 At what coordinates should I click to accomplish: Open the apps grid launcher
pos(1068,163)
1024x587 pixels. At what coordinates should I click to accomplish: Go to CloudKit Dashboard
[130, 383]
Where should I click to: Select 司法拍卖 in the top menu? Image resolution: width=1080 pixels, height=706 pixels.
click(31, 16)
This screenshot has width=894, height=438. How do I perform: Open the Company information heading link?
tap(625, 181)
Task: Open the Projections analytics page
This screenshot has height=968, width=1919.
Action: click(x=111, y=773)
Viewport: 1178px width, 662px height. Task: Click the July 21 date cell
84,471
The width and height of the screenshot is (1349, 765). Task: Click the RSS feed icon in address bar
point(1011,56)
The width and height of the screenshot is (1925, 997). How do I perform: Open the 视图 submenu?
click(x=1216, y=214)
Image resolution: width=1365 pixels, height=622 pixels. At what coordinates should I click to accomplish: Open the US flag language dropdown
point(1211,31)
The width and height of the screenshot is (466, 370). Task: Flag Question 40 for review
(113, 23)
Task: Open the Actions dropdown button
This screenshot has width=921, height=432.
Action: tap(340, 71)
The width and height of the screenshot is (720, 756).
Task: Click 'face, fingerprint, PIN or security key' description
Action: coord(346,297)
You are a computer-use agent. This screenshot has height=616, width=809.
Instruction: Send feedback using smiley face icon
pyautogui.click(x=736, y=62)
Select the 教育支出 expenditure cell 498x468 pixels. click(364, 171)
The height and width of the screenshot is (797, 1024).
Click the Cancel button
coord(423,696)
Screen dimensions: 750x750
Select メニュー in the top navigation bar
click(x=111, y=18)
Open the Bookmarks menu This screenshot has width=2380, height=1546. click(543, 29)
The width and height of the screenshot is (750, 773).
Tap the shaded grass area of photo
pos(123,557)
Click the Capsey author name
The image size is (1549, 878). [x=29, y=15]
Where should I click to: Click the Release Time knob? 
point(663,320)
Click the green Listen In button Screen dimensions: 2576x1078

• • • • • • •

> **What you will do**
Extract the entries verbatim, starting at the line containing "The height and" and continuing through the end of the entries, both included.

> **Result of this task**
The height and width of the screenshot is (797, 1024).
Click the Cancel button
coord(423,696)
Screen dimensions: 750x750
Select メニュー in the top navigation bar
click(x=111, y=18)
Open the Bookmarks menu This screenshot has width=2380, height=1546. click(543, 29)
The width and height of the screenshot is (750, 773).
Tap the shaded grass area of photo
pos(123,557)
Click the Capsey author name
The image size is (1549, 878). [x=29, y=15]
Where should I click to: Click the Release Time knob? 
point(663,320)
Click the green Listen In button Screen dimensions: 2576x1078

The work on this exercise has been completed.